Votre héros, Nathan, redécouvre chaque matin sa femme qui ne cesse d’être une autre. Comment avez-vous construit ce personnage féminin en constant mouvement ?

Même si je me suis inspiré de mon histoire personnelle, aussi bien des changements d’une même femme avec laquelle je partageais ma vie que de l’invariabilité des schémas que je reproduisais dans mes diverses rencontres, je dois dire que le dispositif littéraire m’a entraîné dans des situations imprévues, bien plus riches que celles que j’avais pu vivre. L’histoire vraie plie sous le principe de causalité d’un tel dispositif. Le narrateur est certes victime des métamorphoses, mais son inconscient en produit les contours, les caractéristiques. Il est donc victime de lui-même avant de l’être de sa compagne. Grâce aux métamorphoses, il devient sensible aux changements du monde.
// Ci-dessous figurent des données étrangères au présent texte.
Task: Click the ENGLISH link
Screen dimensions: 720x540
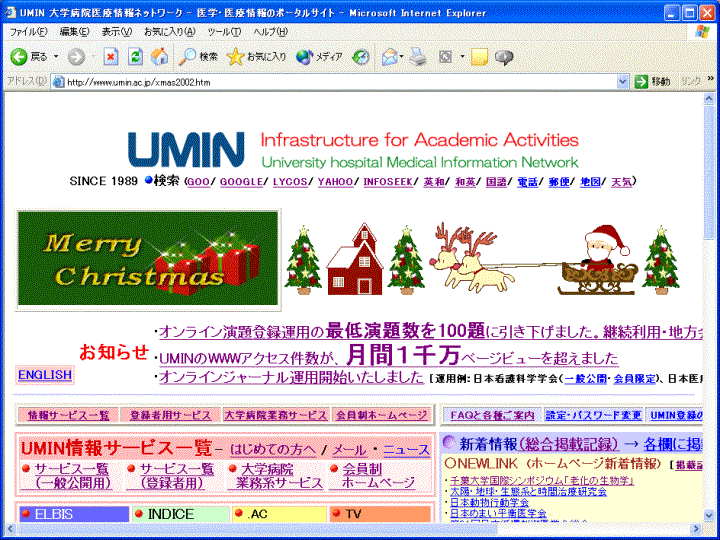Action: pyautogui.click(x=45, y=376)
Il mute à son tour. Cette femme est en partie la métaphore d’un monde en mutation. C’est le monde qui est en constant mouvement. Et à certaines époques de l’Histoire, le mouvement s’accélère. C’est le cas aujourd’hui. S’agissant du rapport homme-femme, la nécessaire mutation de l’homme est plus lente que celle de la femme. J’ai beau avoir grandi dans un milieu militant féministe, je sais que je suis mal placé pour aborder la question, puisque je suis un homme, blanc, bientôt quinqua, occidental et hétérosexuel. Certains hommes, même féministes, sont aussi heureux que déroutés par les mutations actuelles. Ce texte traite de cette heureuse déroute.

Celle qui se métamorphose
 
Nathan se réveille aux côtés d’une femme qui n’est « ni tout à fait la même, ni tout à fait une autre » – en tout cas pas exactement la sienne. S’agit-il d’une hallucination ? Une consultation psychiatrique s’impose pour le pauvre Nathan, d’autant qu’au fil de cette histoire, remettant en question toutes ses certitudes, Anne ne cessera de se métamorphoser, jusqu’à se démultiplier, voire se volatiliser, avant qu’il soit accusé de l’avoir fait disparaître…
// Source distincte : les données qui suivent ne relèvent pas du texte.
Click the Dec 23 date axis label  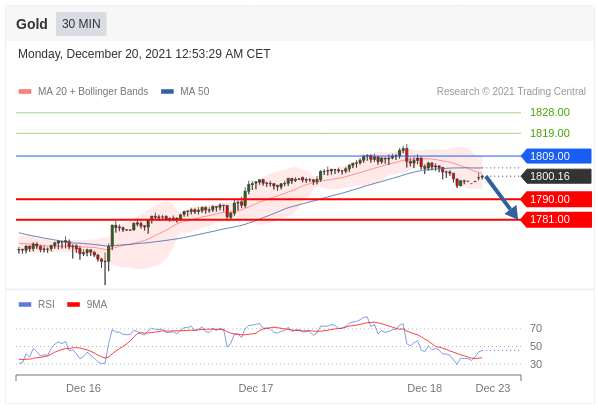tap(493, 388)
Avec cette fantaisie littéraire, Boris Le Roy explore le mystère de la féminité et met en scène la nécessité d’une réinvention permanente de soi dans la relation à l’autre. Entre comédie psychanalytique, fable surréaliste et digression philosophique, ce roman aussi inclassable que jubilatoire nous entraîne vers les régions inexplorées de l’inconscient et interroge notre rapport au monde en pleine mutation.